Our acute grade ≥ 1 GU toxicity of 97% is no different to the HS arm of 90.5% in Mariados et al. [10]. No urinary incontinence has been observed. Haamstra et al. [20] reported a non-significant improvement in urinary QOL for the HS arm. In addition, the rate of grade ≥ 1 urinary incontinence was significantly lower in the HS arm (15% versus 4%).

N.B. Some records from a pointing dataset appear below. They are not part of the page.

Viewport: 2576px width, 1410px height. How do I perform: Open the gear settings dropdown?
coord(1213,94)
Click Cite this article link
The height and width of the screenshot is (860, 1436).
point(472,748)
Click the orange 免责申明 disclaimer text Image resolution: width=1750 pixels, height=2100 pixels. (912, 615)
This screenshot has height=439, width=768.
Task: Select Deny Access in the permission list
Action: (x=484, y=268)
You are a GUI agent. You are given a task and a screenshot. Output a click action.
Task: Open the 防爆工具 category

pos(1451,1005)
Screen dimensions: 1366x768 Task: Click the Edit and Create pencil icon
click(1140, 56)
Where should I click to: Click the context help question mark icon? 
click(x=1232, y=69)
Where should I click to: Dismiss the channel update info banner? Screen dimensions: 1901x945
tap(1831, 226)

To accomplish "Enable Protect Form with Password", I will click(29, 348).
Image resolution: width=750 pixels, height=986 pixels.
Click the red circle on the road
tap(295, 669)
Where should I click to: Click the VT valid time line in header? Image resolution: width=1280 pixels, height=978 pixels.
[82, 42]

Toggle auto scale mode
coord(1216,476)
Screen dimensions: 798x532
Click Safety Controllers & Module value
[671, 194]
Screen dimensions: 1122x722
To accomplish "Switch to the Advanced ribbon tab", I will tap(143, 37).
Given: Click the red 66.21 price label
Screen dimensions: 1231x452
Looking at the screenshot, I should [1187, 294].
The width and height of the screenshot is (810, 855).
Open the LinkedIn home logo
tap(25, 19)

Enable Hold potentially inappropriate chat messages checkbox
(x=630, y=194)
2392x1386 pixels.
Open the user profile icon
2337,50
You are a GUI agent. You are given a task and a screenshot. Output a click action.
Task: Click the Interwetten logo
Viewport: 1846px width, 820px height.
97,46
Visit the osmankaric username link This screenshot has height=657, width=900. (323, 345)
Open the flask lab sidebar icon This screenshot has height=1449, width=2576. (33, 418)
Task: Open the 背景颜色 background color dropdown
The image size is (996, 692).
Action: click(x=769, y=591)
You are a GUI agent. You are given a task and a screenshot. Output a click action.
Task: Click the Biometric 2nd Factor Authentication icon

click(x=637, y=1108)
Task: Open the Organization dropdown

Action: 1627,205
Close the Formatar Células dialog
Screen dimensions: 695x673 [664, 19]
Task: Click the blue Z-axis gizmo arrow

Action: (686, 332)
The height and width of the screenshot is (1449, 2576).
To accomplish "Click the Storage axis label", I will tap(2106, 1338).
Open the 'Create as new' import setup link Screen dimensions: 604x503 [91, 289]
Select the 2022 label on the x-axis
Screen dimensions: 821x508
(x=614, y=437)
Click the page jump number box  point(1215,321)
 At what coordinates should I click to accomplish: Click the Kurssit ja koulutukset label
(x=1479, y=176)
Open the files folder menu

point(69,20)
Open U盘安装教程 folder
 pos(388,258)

We acknowledge a number of study limitations which are not unique to our setting. First, we only have a small sample size. However, this is one of the largest studies reporting the use of HS in Australia. In addition, we were able to demonstrate the reproducibility of the Mariados et al. [10] study for both HS prostate–rectum separation as well as reduction in rV50 to rV75. Second, the follow-up period is short and we may miss late grade 2 GI toxicities given that they are at risk of occurring 17 months (median) after treatment [22]. However, it was reassuring to know that the rate of grade ≥ 1 GI toxicity did not change with longer follow-up as reported in Haamstra et al. [20]. In addition, we did not record patient-centred outcomes such as health-related or disease-specific quality of life, which have been shown to be significant. Finally, the use of HS in patients with high risk prostate cancer is still open to debate and we will need long-term follow-up to ensure that biochemical control is maintained in these patients.

In conclusion, this study illustrates that the application and benefits of HS on reducing GI rectal dose endpoints and toxicities during prostate cancer RT can be reliably replicated in a community setting similar to centres participating in the randomised trial under high-quality assurance trial monitoring.